■ SOURCE EXTRACT:

• • • •

Today and Tonight: Thursday may be yet another repeat with only a small rain chance. If a shower can develop, north and west of Baton Rouge would be the most likely area for this to happen. High temperatures will make it into the upper 80s and the humidity will be noticeable. Overnight will be mostly cloudy with patchy fog and low temperatures near 70.

Up Next: As warmth and humidity from the Gulf remain elevated, enough instability is in place for more robust coverage in showers and thunderstorms. However, a true trigger has been lacking but this will change late Friday into Saturday. Then, a stronger upper level disturbance will increase coverage of showers and thunderstorms into the scattered category. By Sunday, activity should be more confined to coastal areas. Some thermometers could take a run at 90 degrees Sunday or Monday.  LSU Baseball should not have too many worries hosting Ole Miss this weekend. Friday evening and Sunday look fine. Some rain could potentially linger for the Saturday evening contest.

The Tropics: Even though the “official” hurricane season does not begin until June 1, as we have seen in over the last several years, a weak disturbance is having a go at organizing over the northwestern Bahamas. Some slow development is possible as the disturbance turns northeastward and moves over the western Atlantic. It will not affect the local area.

The Mississippi River: At Baton Rouge, major flood stage continues with a level of 41.5’ as of Thursday morning. Peaking at 44.1’ on March 19, the river set its 7th highest recorded crest at Baton Rouge. In addition, at 117 days this marks the second longest period above flood stage. Heavy rain north of the area will cause the river to remain steady or slowly rise through Mid-May. It does not appear that this second crest will be as high as it was in March. The high water is primarily an issue for river traffic and river islands, although some inundation will continue unprotected low-lying areas. The city of Baton Rouge and the main LSU campus are protected by levees up to 47 feet. Some soggy areas and seepage may be noted due to the long duration of high water placing pressure on the levees. As some of the Mississippi River diverts into the Atchafalaya River, gauges at Krotz Springs and Morgan City will stay high as well. This creates backwater flooding in parts of Assumption Parish in areas such as Stephensville and around Lake Palourde. Like Big Muddy, this is expected to be a prolonged event but is not uncommon for the time of year.

• • • •

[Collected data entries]
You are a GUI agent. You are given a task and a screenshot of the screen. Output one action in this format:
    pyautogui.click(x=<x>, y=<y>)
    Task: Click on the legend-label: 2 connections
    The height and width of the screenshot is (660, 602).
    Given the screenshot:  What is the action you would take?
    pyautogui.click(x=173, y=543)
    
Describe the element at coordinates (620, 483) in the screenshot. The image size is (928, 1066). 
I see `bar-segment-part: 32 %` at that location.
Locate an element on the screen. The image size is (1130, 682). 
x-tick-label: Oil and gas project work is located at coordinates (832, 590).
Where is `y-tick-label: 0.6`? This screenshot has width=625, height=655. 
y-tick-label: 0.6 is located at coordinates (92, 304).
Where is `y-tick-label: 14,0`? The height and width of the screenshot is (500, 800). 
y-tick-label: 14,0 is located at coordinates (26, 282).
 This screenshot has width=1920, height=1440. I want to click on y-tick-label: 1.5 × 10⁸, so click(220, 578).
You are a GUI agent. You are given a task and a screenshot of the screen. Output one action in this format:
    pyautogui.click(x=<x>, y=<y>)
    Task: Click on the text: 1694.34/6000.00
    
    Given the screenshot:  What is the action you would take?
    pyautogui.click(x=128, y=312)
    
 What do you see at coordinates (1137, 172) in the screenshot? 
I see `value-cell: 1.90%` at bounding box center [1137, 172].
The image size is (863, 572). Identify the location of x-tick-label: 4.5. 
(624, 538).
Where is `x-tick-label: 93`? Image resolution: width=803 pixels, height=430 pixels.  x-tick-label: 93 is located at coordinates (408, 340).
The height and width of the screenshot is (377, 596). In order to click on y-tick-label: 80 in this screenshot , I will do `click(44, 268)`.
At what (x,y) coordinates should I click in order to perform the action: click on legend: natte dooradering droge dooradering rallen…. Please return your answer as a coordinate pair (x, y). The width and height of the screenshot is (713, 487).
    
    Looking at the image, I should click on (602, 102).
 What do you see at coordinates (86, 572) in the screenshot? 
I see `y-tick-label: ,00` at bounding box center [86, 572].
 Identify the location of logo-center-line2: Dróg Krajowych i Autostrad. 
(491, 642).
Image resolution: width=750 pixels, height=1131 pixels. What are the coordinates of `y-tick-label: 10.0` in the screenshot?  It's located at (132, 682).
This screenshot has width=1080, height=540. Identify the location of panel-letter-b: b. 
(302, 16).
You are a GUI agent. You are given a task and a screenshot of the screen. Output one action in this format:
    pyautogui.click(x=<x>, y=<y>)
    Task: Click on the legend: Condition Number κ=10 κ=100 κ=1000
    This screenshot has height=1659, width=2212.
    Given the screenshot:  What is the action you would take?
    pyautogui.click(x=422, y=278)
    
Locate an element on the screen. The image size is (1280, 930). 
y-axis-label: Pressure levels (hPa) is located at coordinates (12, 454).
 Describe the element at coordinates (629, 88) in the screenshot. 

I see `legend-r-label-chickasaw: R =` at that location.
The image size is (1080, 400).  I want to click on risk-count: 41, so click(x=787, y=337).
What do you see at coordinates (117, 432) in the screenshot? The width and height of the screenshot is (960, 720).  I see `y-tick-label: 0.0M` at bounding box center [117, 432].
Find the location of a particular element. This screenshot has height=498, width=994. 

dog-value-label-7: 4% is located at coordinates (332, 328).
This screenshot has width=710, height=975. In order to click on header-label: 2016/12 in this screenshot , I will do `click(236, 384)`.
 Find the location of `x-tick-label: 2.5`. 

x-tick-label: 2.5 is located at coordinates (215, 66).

• • • •

■ TASKS TO COMPLETE:
1. Answer these questions from the forecast:
(a) What was the river level at Baton Rouge as of Thursday morning?
(b) On what date does the "official" hurricane season begin?
(c) Which team is LSU Baseball hosting this weekend?
2. Rename "screenshot" to "screen capture" in the rows, from the start of the rows through the line containing "x-tick-label: Oil and", and give back only those lines with everything else the same.
The forecast and the rows are unrelated material.

■ EXPECTED RESULTS:
1.
(a) 41.5'
(b) June 1
(c) Ole Miss

2.
You are a GUI agent. You are given a task and a screen capture of the screen. Output one action in this format:
    pyautogui.click(x=<x>, y=<y>)
    Task: Click on the legend-label: 2 connections
    The height and width of the screen capture is (660, 602).
    Given the screen capture:  What is the action you would take?
    pyautogui.click(x=173, y=543)
    
Describe the element at coordinates (620, 483) in the screen capture. The image size is (928, 1066). 
I see `bar-segment-part: 32 %` at that location.
Locate an element on the screen. The image size is (1130, 682). 
x-tick-label: Oil and gas project work is located at coordinates (832, 590).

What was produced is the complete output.